The sourcing notes are the important part. The automation handles retrieval and formatting. The judgment calls — what to do when the manufacturer page and a Wikipedia article give different cruise speeds, or when a figure only appears in a forum post — still require a human decision. The sourcing notes surface those cases rather than resolving them silently. An admin dashboard receives the structured output and flags anything that needs review before the profile goes live.
What changed with automation was speed and consistency. Adding a new aircraft profile went from an hour of manual research across multiple tabs to a review-and-validate workflow. The database grew faster and with fewer inconsistencies introduced by fatigue or varying attention to source priority.
What this generalises to
The sequence is not specific to aviation.
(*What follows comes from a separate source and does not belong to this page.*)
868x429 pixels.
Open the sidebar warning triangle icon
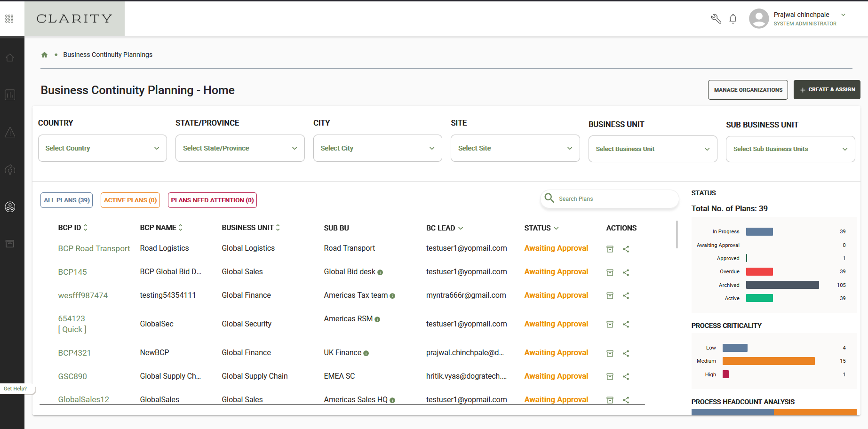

Domain-specific products regularly encounter the same situation: the data you need exists, but it is either closed and expensive or public and incomplete, and neither option works as-is.
The steps that follow are the same regardless of domain. Define what the data needs to do before evaluating any source against it. Find the closest public source and establish what it covers and what it does not. Fill the gaps with a defined source hierarchy, ranked by reliability, with explicit rules for conflicts. Automate retrieval once the process is stable enough to describe precisely, and preserve the judgment layer for cases the automation cannot resolve cleanly.
The design decision precedes the data work. Getting that order right is most of the problem.